I watched Wilson smile up at the waitress as she came to clear our plates.
XXI
Wilson told me he’d poke around the office at the end of the day. He knew who stayed late and who didn’t. A guy in the records department was an old friend of his. He figured buying the guy a couple beers and a French dip sandwich at Philippe’s ought to help him get his hands on something. He said he’d get back to me tomorrow and we parted ways on the sidewalk.
I went east on Wilshire. My original plan was to head back to the office and discuss what I’d found at the library with Jendrek. But something kept me driving east. I had the top down and the traffic was moving along. It just felt nice to focus on driving, without dwelling on the thousand different explanations for what might have happened.
As Wilshire curved to the south and became the border between Beverly Hills and Century City, I reminded myself of what we’d been hired to do: keep Tiffan
y Vargas from inheriting her husband’s estate. Prove her marriage was a fraud. But by the time Wilshire curved back to the east and lead me through the center of Los Angeles, all I could see was a blurry line between the marriage and the murder.
The cop hadn’t made any distinctions when he’d pressed the tip of his nine-millimeter into my temple. Stay out of the Vargas business, period. All of it. Didn’t that mean everything was connected? It usually is. Not that I’m a Taoist or anything, just a victim of logic, and my own relentless need for everything to make some sense. At least in the world around me, if not always in my own life.
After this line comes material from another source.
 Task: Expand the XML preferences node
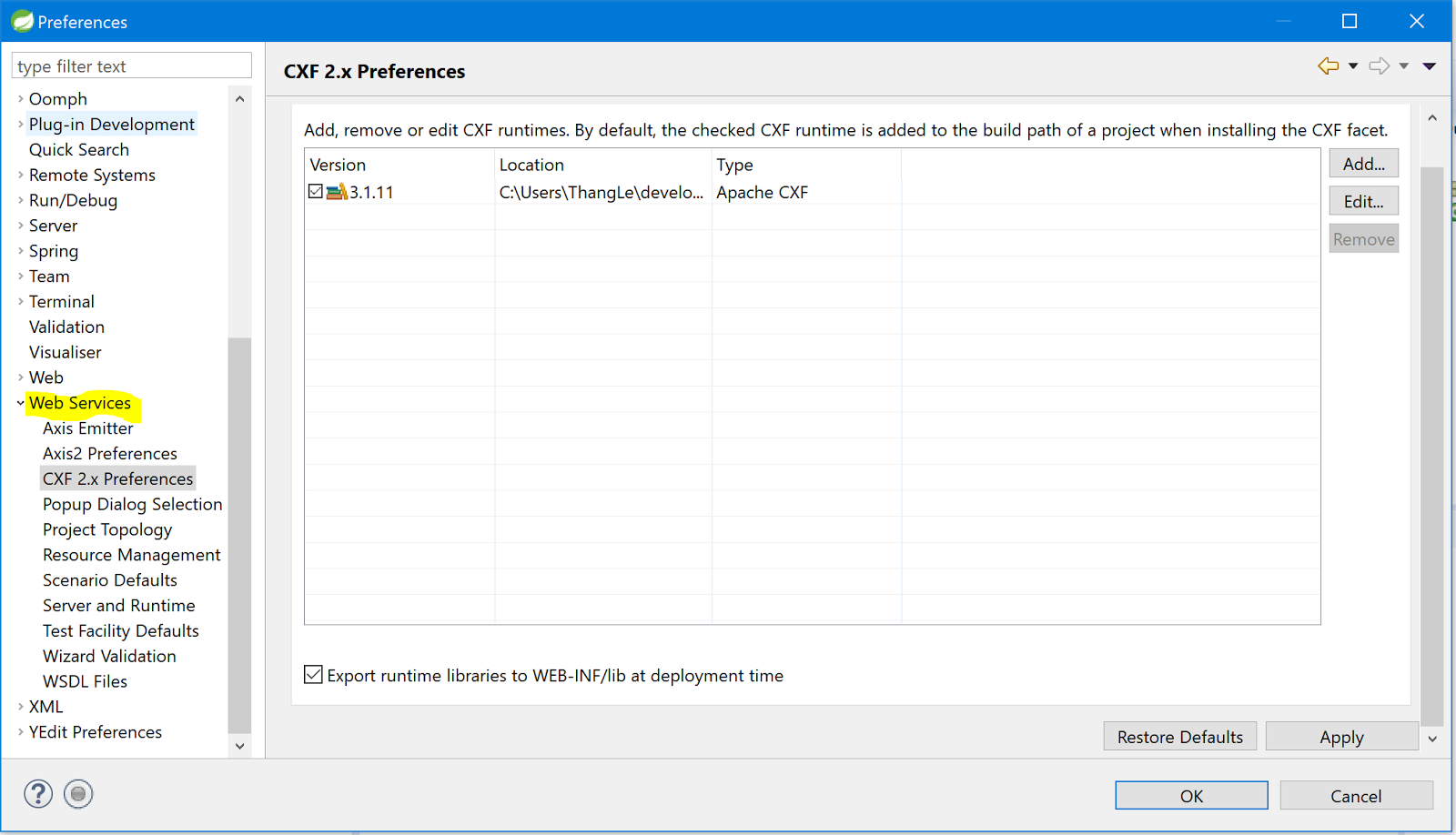(19, 706)
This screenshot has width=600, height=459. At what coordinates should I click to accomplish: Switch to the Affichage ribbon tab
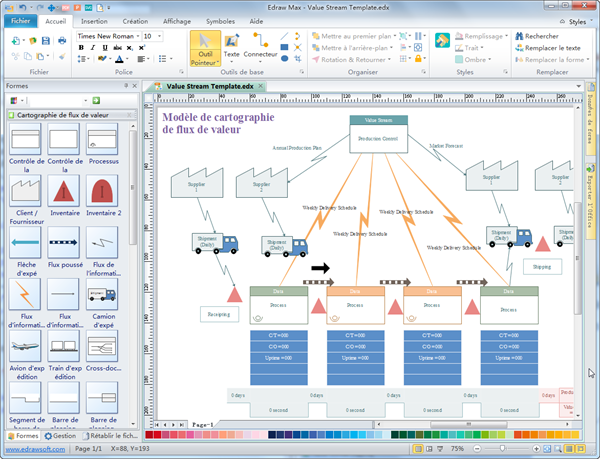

So by the time I was cutting through Koreatown, I knew where I was going. Baldwin Hills. Huntington Drive. I had the address in a folder in my briefcase. Maybe David Daniels’s girlfriend would tell me some things she wouldn’t tell the cops.
When I was downtown, I turned north up Spring Street and then east again on Caesar Chavez Boulevard—which is what Sunset becomes as it heads into East LA—and went over the bridge that everyone has seen in a thousand movies, but only Angelinos can identify.
After that, I was lost.
The city seemed to break apart into a series of tiny hills separated by veins of traffic that spider-webbed around them in all directions. I went north for a while, then further east, then back the way I’d come, just in case I missed something the first time through. I knew if I kept going east I’d hit San Gabriel, a dense Chinese community where a cultureless American like me couldn’t even read the street signs.
Eventually, I pulled over next to a street cart piled high with bags of cotton candy, bright colored balloons, and an assortment of gum and candy and churros for sale. The old man pushing it looked like he really hoped I’d buy something. His eyes rolled over my car, as if to suggest I could afford it, and it would be the least I could do. I bought some chiclets and he told me where Huntington was. I tossed the gum in the glove box. I never chew gum.
When Henry Huntington first came to the San Gabriel Valley, Pasadena was a small village with pristine air that had been dried of its ocean moisture by the hills of what is now East LA. It was believed that the dry air was good for the body, and, for a time, Pasadena was the fashionable west coast retreat for many of the county’s wealthiest people. Huntington himself ran an empire from his massive estate, which now houses his Guttenberg Bible, his 150-acre botanical garden, and his paintings, such as the famous Blue Boy. All of it bought with the revenue from his 1100-mile system of trolleys that connected nearly all of Southern California.